What is being asked >>
Please answer from the text about Bure: why did Bure refuse to sign the rookie card?

Here’s the point, even at the depths of a frustrating chapter in his career, he went above and beyond to make a 7 year old kid feel comfortable. When we met Bure that night, I had a mint condition Bure rookie card ready to go and asked him to sign it. Bure refused, explaining that he had a contract with another hockey card manufacturer that prohibited him from doing such a thing. Again, no moral issue with that, I still got to meet Bure, but Bure was a private dude who approached his contractual obligations with a unique degree of gravity (and still does) – but as my Dad likes to say "you just knew Naslund would’ve made an exception."
I bring that anecdote up because it speaks to the edges of Bure’s personality, and his perception among Canucks fans. He was uniquely great, and the best Canucks player ever, but he was a private guy whereas the Canucks franchise has made a point of recognizing players in part, for their public face. He requested a trade, and even if he wasn’t the "bad guy" Burke made him out to be at the time – the organization has taken "loyalty" into account when deciding who gets their number retired.

Records supplied >>
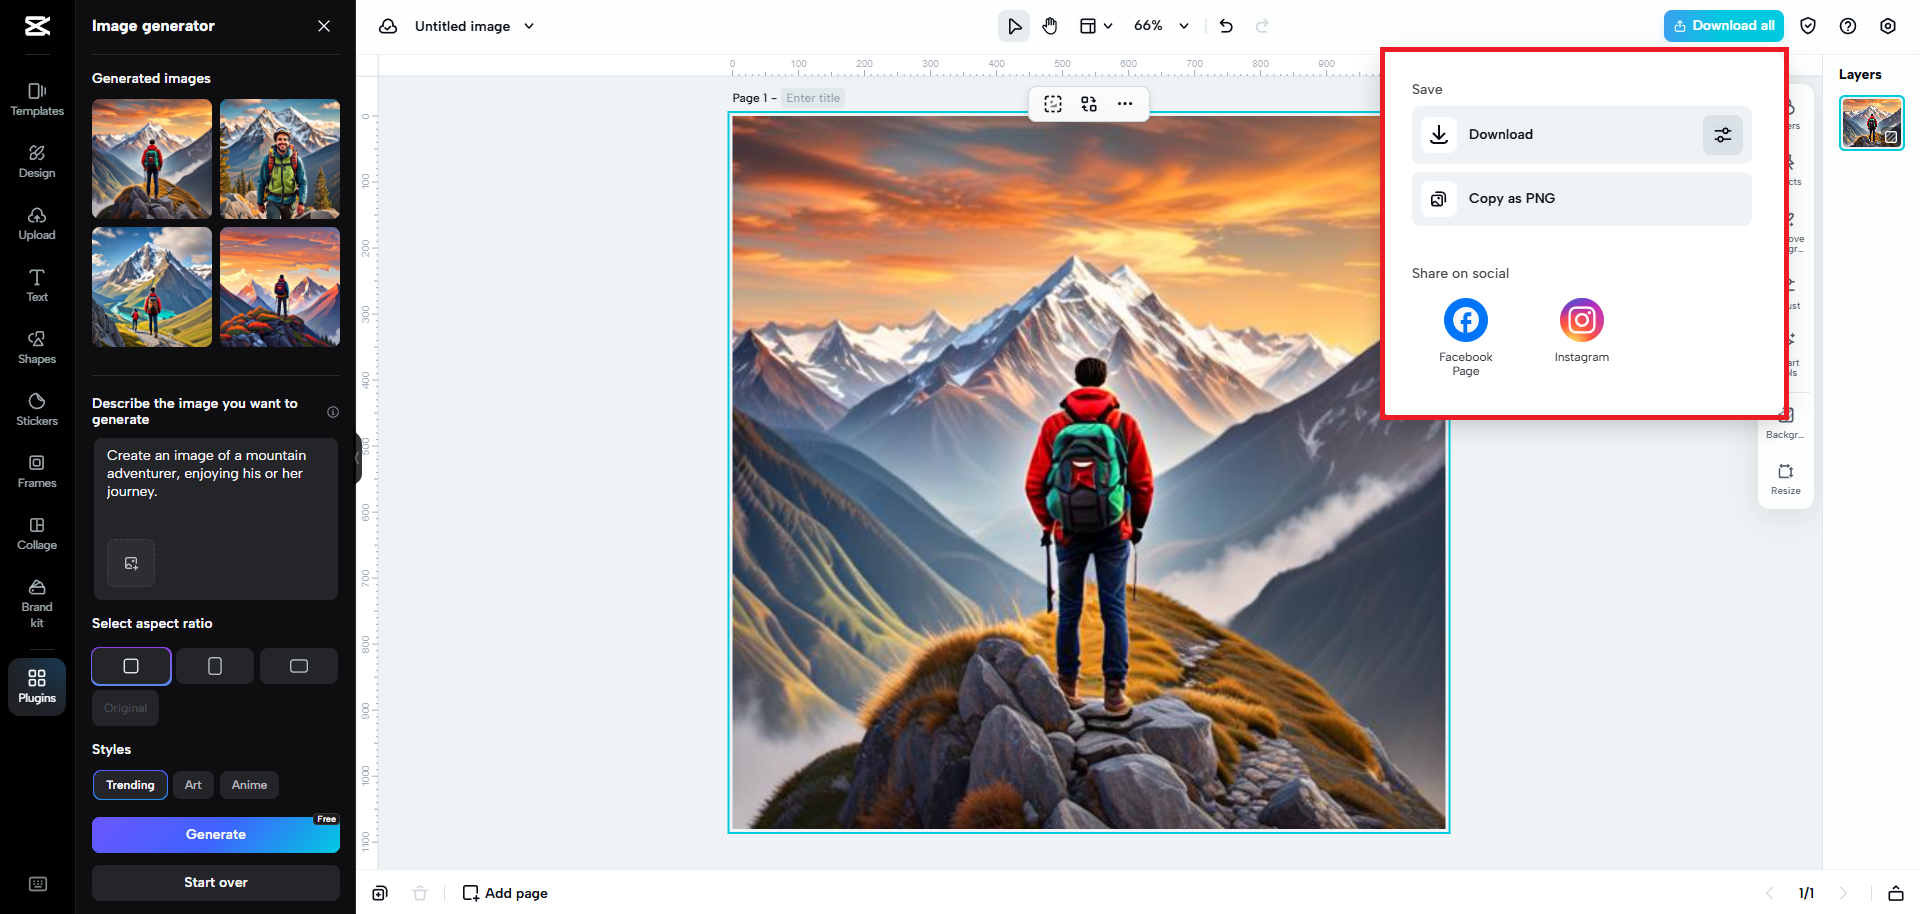Open the Collage tool
The width and height of the screenshot is (1920, 914).
coord(37,533)
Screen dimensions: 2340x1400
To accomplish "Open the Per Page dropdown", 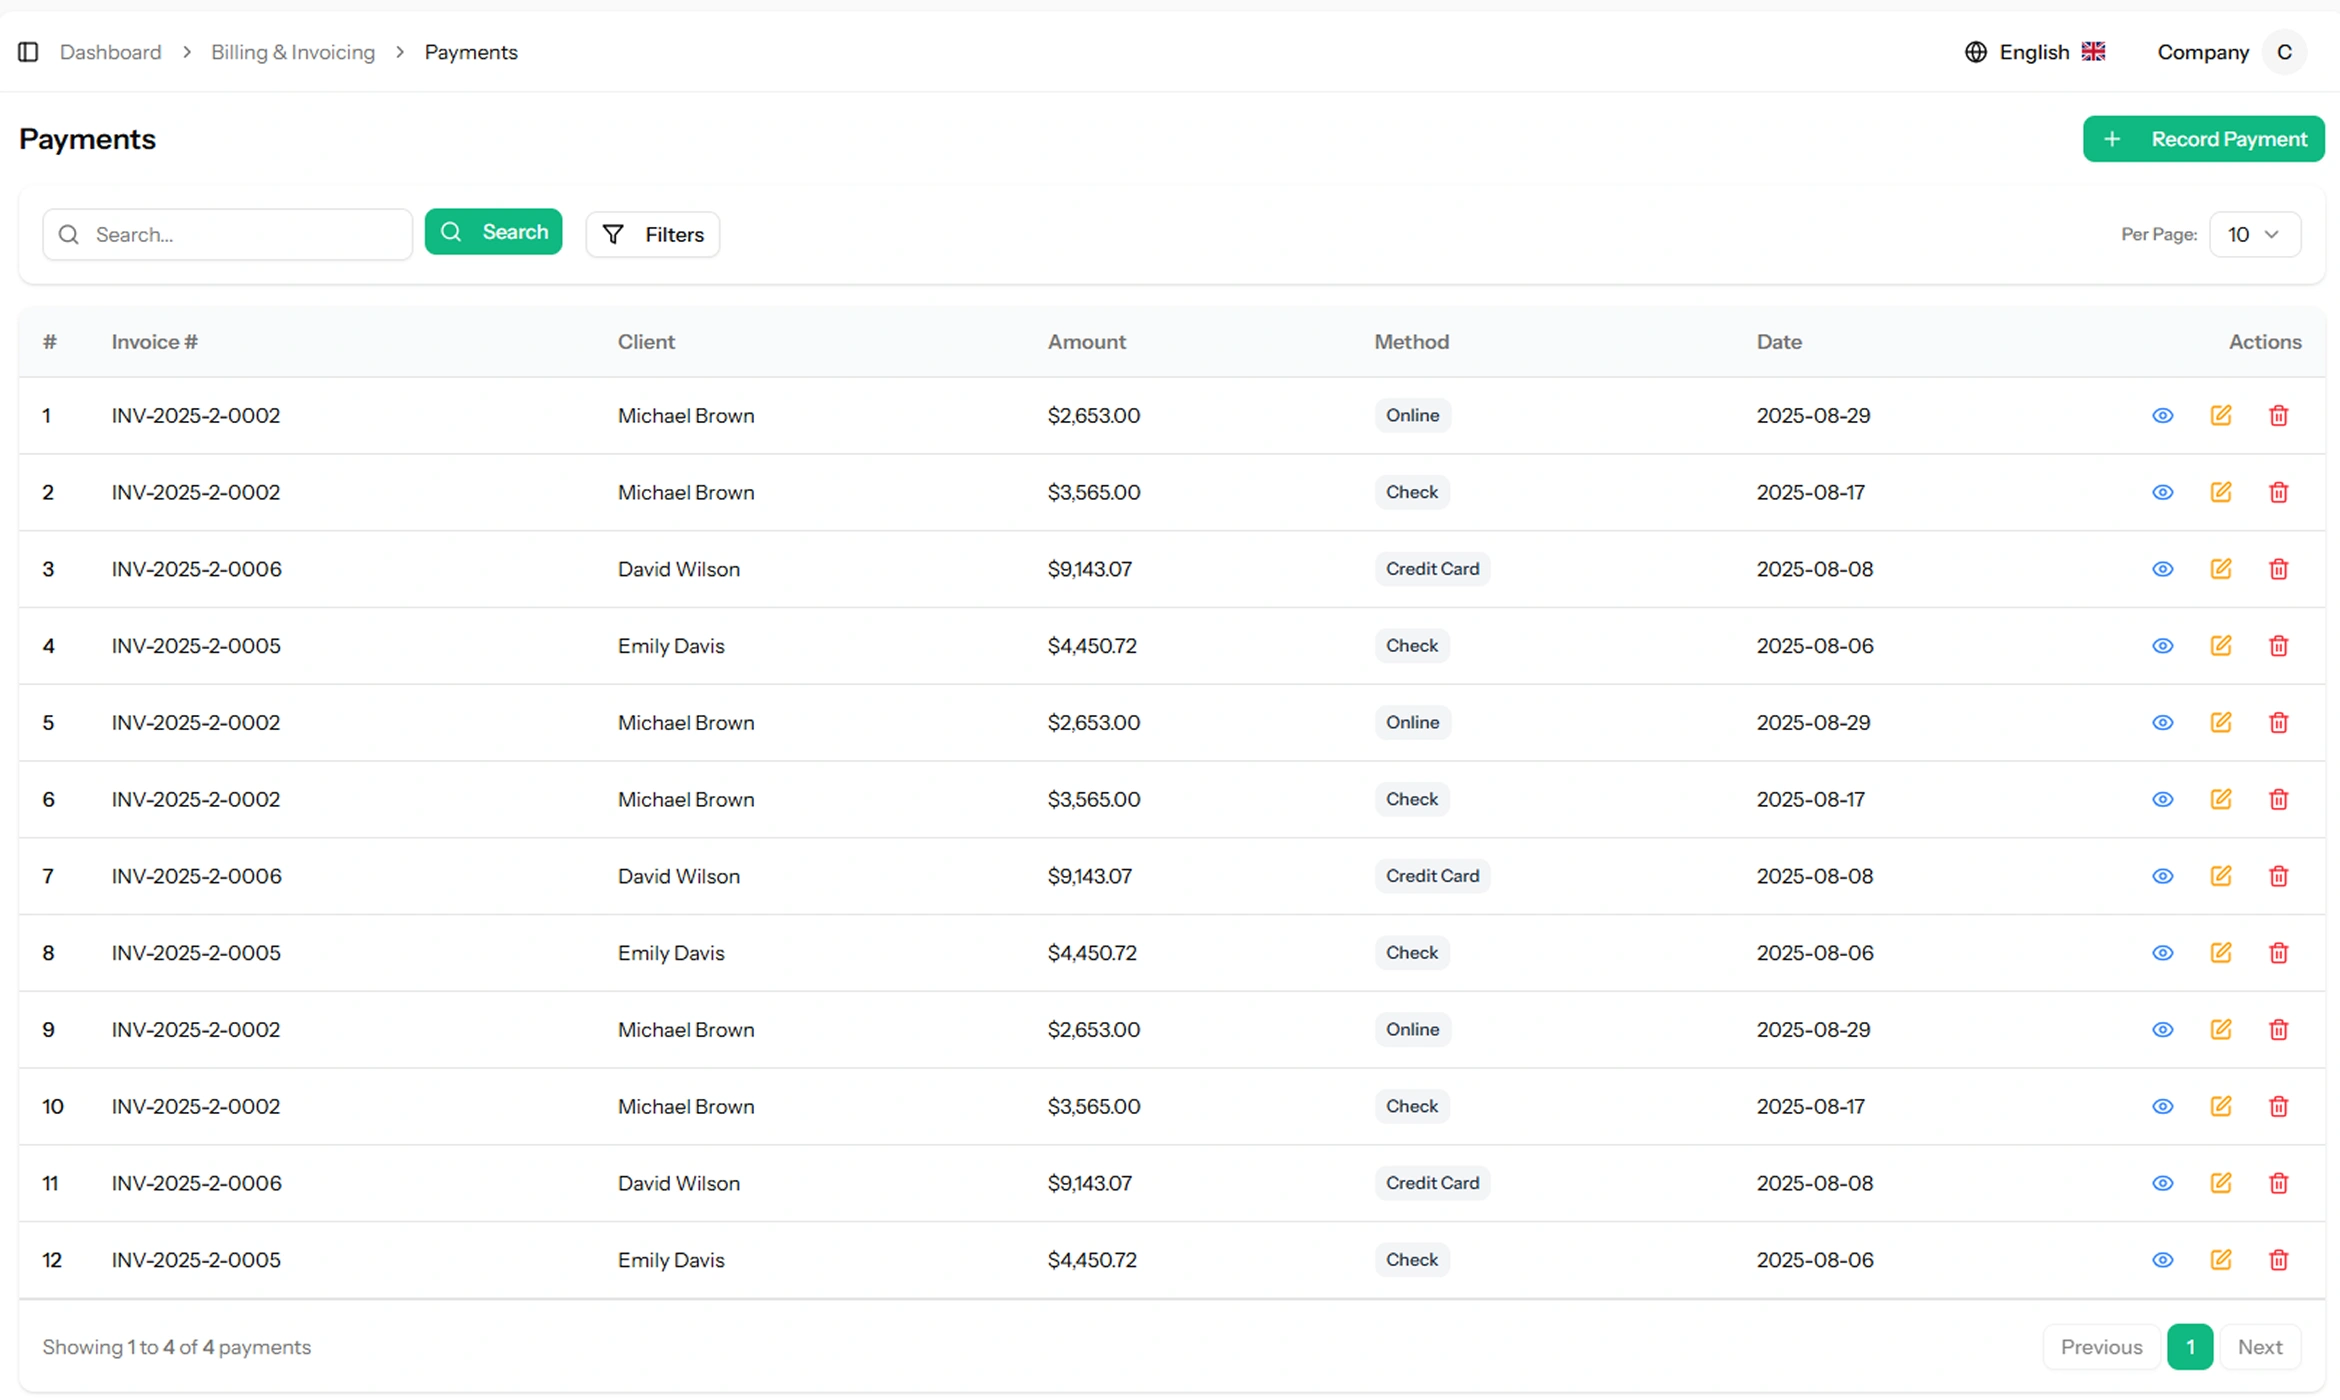I will (x=2254, y=234).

Result for this exercise >>
He had a contract with another hockey card manufacturer that prohibited him from doing so.